I have an illness and people think I don’t want to be with them. I don’t want to be alone but have trouble talking to people
I’m here to listen and enjoy talking and hearing what you have to say. I also feel alone and understand how you feel.
That’s tough, friend. Being in this position between this desire to be with people but also wondering how to communicate it properly, just how to create bonds with someone else. Relationships can be so complex. Especially if we’re struggling on our end, for any kind of reason.
For what it’s worth, this is very relatable to me. I almost always find myself in a similar place. Divided between a desire to spend time with others but also not knowing how to say it. I’m always afraid to bother people in one way or another. I second guess all the things I do or say to the point of not saying anything or not reaching out. Especially if the person really matters to me. And even just to say “hey, what’s up?”. While I’m genuinely willing to learn to know others, to interact and do life together. This resulted to be told, so many times, that I appear to be cold and too silent at first. Though this contrasts so much with how I feel inside. This generally pushes me to isolate myself and hide because I’m disappointed and frustrated with myself. But isolation just make things worse. Ugh. It’s a vicious spiral.

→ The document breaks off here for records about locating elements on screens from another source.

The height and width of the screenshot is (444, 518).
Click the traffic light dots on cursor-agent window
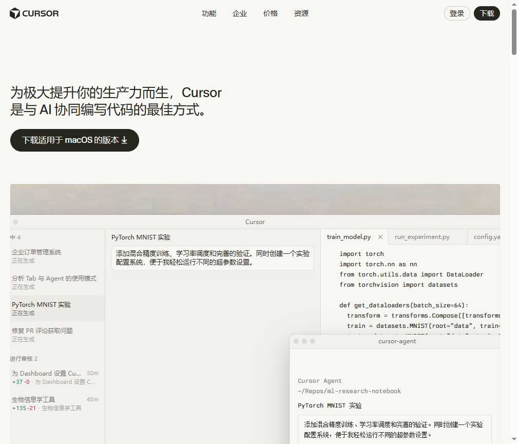304,341
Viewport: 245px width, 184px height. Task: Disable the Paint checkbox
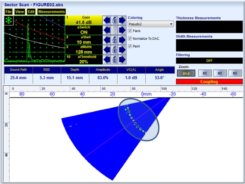coord(130,46)
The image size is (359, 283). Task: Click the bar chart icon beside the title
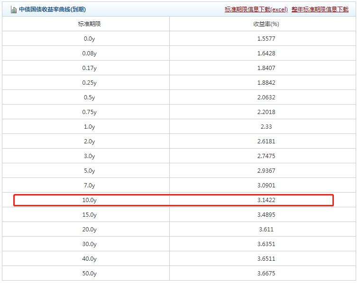click(x=14, y=9)
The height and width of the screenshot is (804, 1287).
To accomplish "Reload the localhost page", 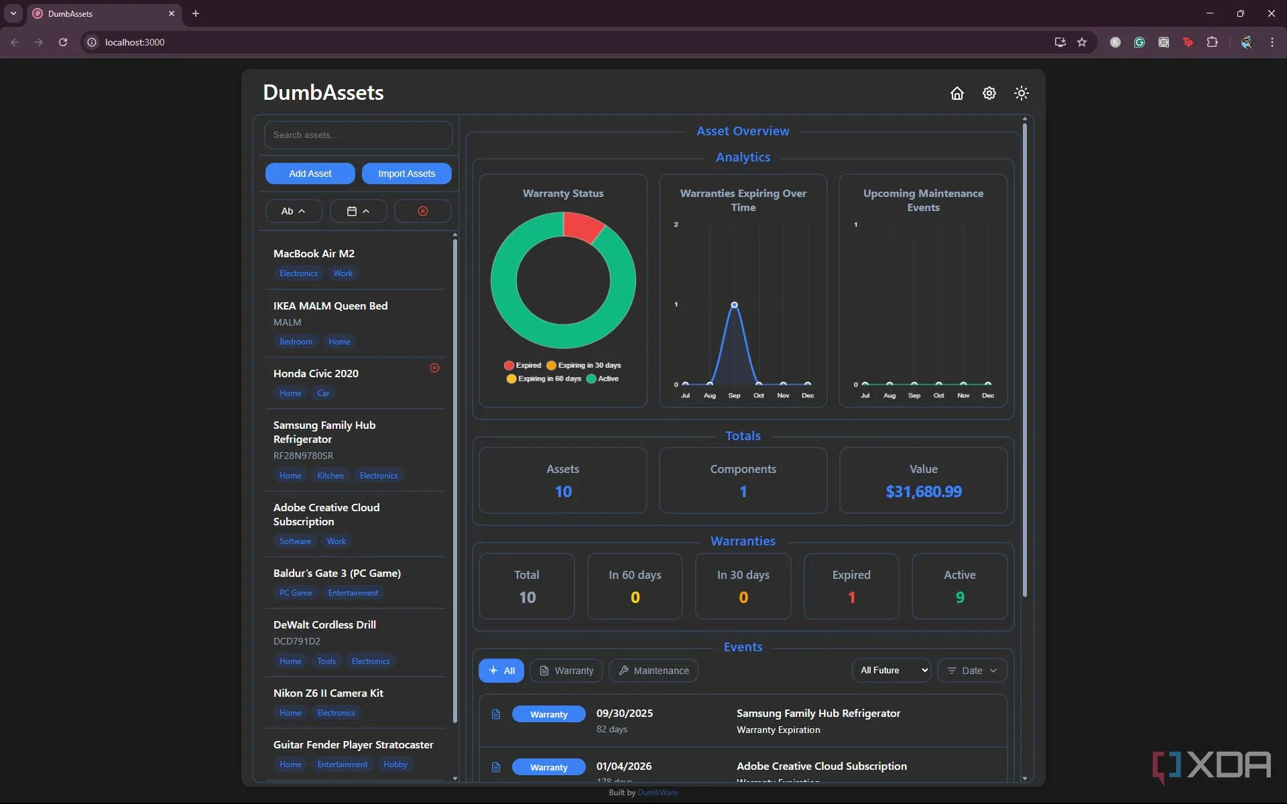I will click(x=63, y=42).
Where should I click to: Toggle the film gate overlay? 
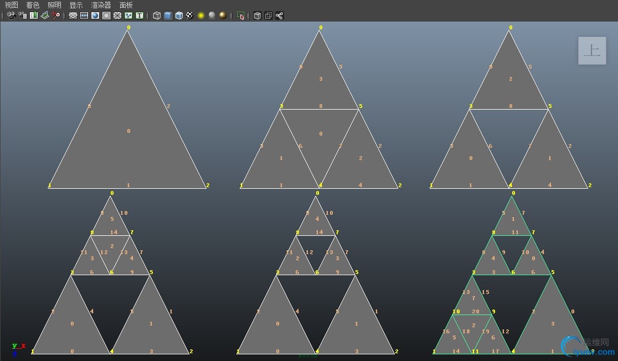pyautogui.click(x=84, y=16)
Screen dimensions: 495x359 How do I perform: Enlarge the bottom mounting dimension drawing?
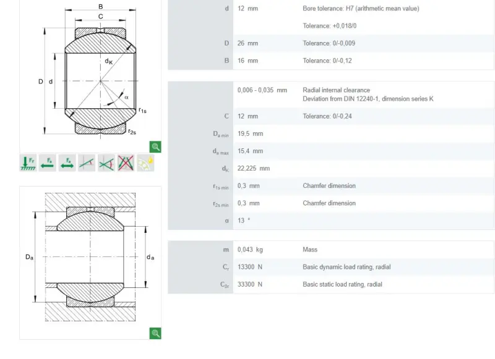(155, 334)
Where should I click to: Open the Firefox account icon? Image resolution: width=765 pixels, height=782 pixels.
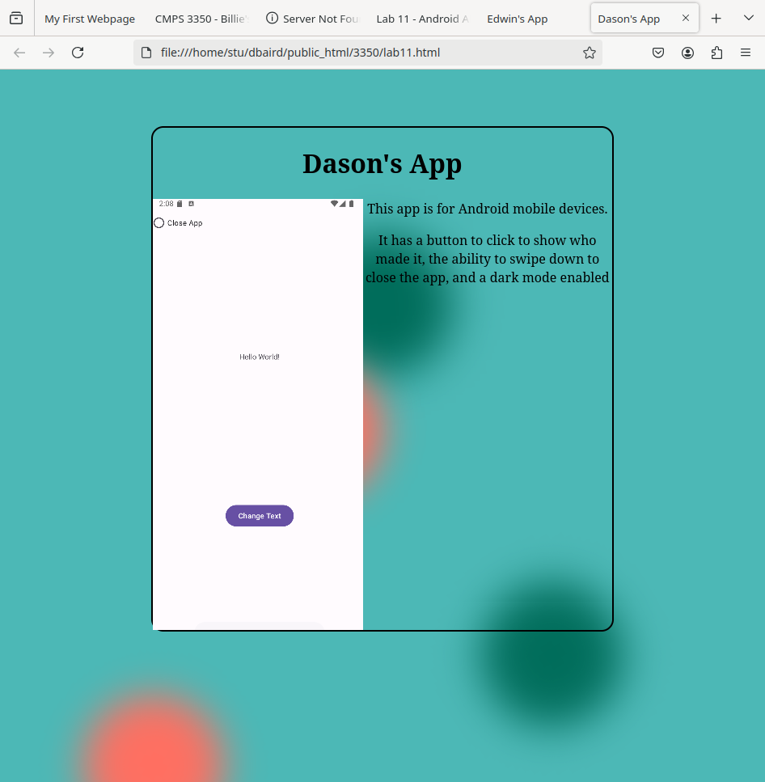(687, 53)
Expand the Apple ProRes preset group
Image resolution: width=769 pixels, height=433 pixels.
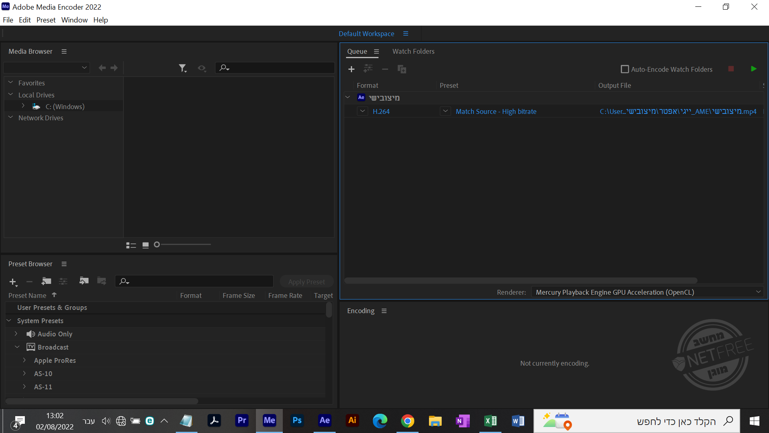pyautogui.click(x=24, y=360)
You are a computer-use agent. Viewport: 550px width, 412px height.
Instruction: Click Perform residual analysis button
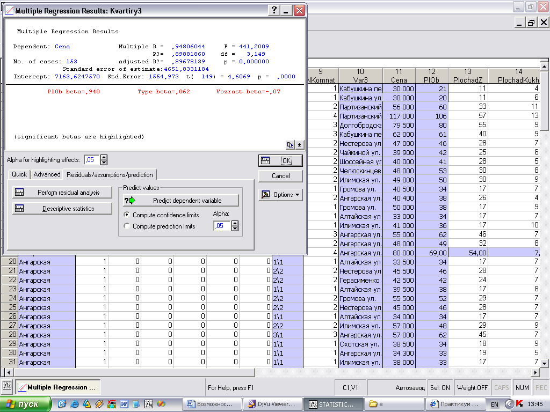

You’re not alone, friend. Communication and building strong relationships takes time and practice. With certainly lots of trials and errors. But that’s okay. I guess, honesty is a precious ally here. Honesty with yourself, with how you feel, but also with your loved ones to let them understand what going on in your mind and in your heart. They can’t understand unless you let them know. Unless you step a bit out of your comfort zone. It’s scary, for sure. But definitely worth it. There’s no perfect or magic recipe, unfortunately. But when you express yourself with your heart, you’re doing great. And it can bring some real opportunities for beautiful relationships to be created.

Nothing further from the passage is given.